During the course of 2019, upon receipt of an information letter, the Company's United Kingdom Subsidiary Group elected to register for the United Kingdom Profits Diversion Compliance Facility, covering the years 2015-2018. During December 2021 and 2022, this was extended to include the years 2019 and 2020 respectively.

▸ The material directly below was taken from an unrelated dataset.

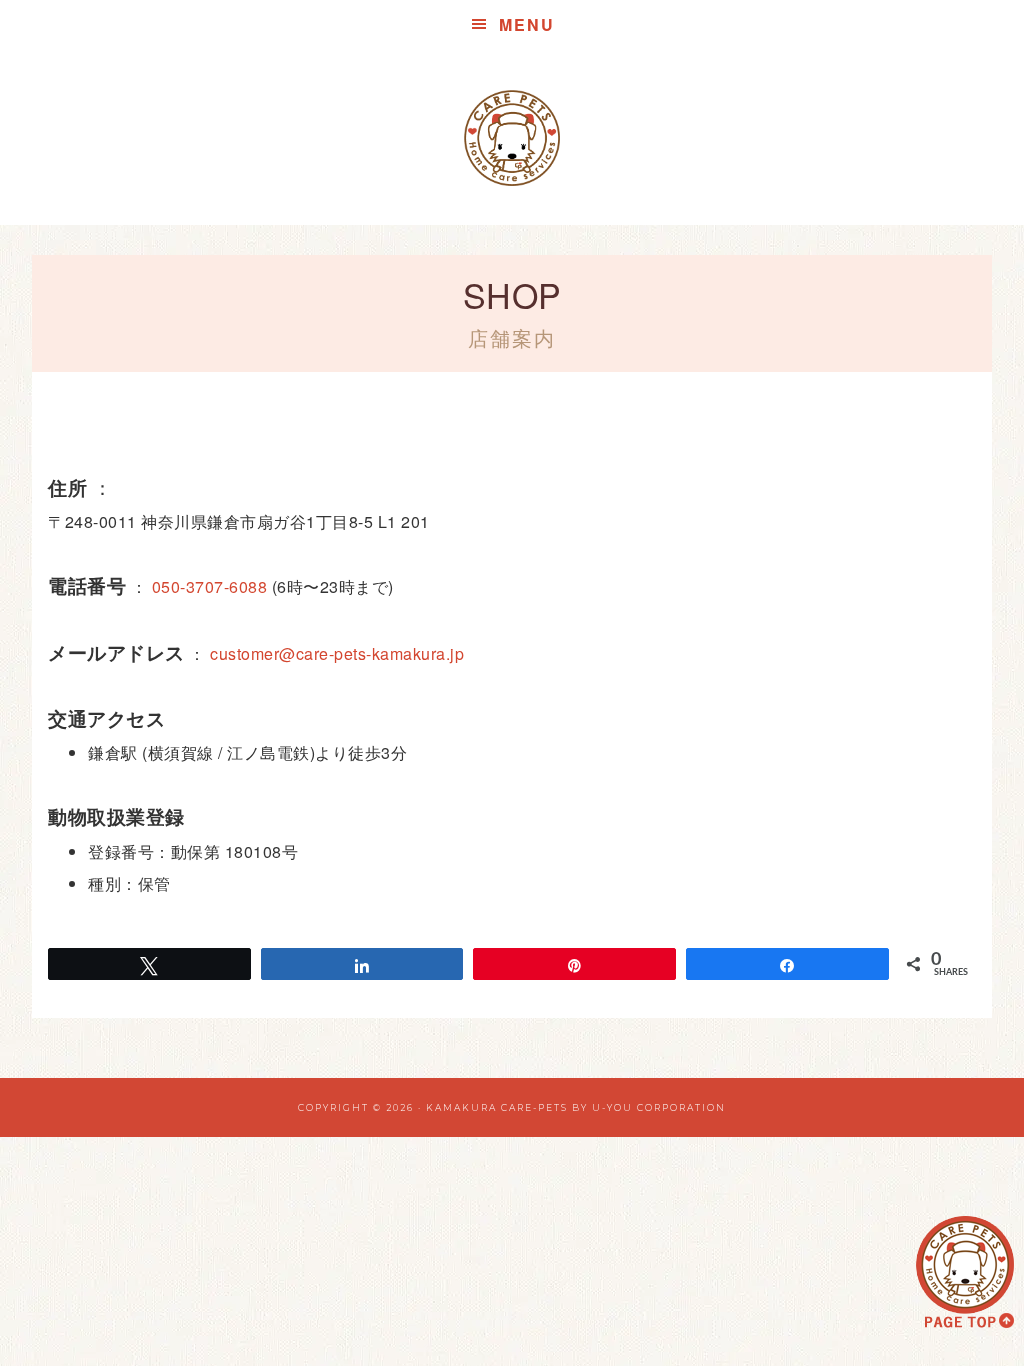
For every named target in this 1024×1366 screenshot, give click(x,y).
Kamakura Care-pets (497, 1107)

NICE Ltd. and its foreign affiliates in Hungary and in the United Kingdom (“Foreign Affiliates”) are undergoing routine Israeli income tax audits for the tax years 2011 through 2021. On December 30, 2020, February 28, 2022 and on February 20, 2023 NICE Ltd. received a final assessments by way of Tax Decrees (“Tax Decrees”) from the Israel Tax Authority (“ITA”) with respect to its fiscal years 2014 through 2016 for an aggregate amount of tax of approximately NIS 154,869 (equivalent to approximately $43,127). On March 22, 2023, August 20, 2023, and on December 7, 2023 NICE Ltd.’s Foreign Affiliates received Tax Decrees from the ITA with respect to its fiscal years 2011 through 2015, for an aggregate amount of tax of approximately NIS 399,891 (equivalent to approximately $111,360). On December 28, 2022, NICE Ltd. received an assessment from the ITA with respect to its fiscal years 2017 (“Assessment”), for an aggregate amount of tax of approximately NIS 53,033 (equivalent to approximately $14,769) On December 6, 2023, NICE Ltd. received an assessment from the ITA with respect to its fiscal years 2018 through 2021, for an aggregate amount of tax of approximately NIS 47,320 (equivalent to approximately $13,177). Nice Ltd. and its affiliates had filed number of appeals and objections in relation to the different assessments and decrees mentioned above with the district court of Tel Aviv. In addition, the ITA, NICE Ltd and NICE Ltd.’s Foreign Affiliates are in discussions in an effort to resolve these matters in a mutually agreeable manner. We believe our recorded unrecognized tax benefits are sufficient to cover the resolution of the ITA’s Tax Decreases and the Assessments.
As of December 31, 2023, U.S. federal income tax returns filed by the Company's U.S. subsidiaries for the tax years prior to 2020 are no longer subject to general audit. To the extent the Company or its subsidiaries generated net operating losses or tax credits in closed tax years, future use of the net operating loss or tax credit carry forward balance would be subject to examination within the relevant statute of limitations for the year in which it was utilized. The Company and its subsidiaries are still subject to other income tax audits for the tax years of 2011 through 2022.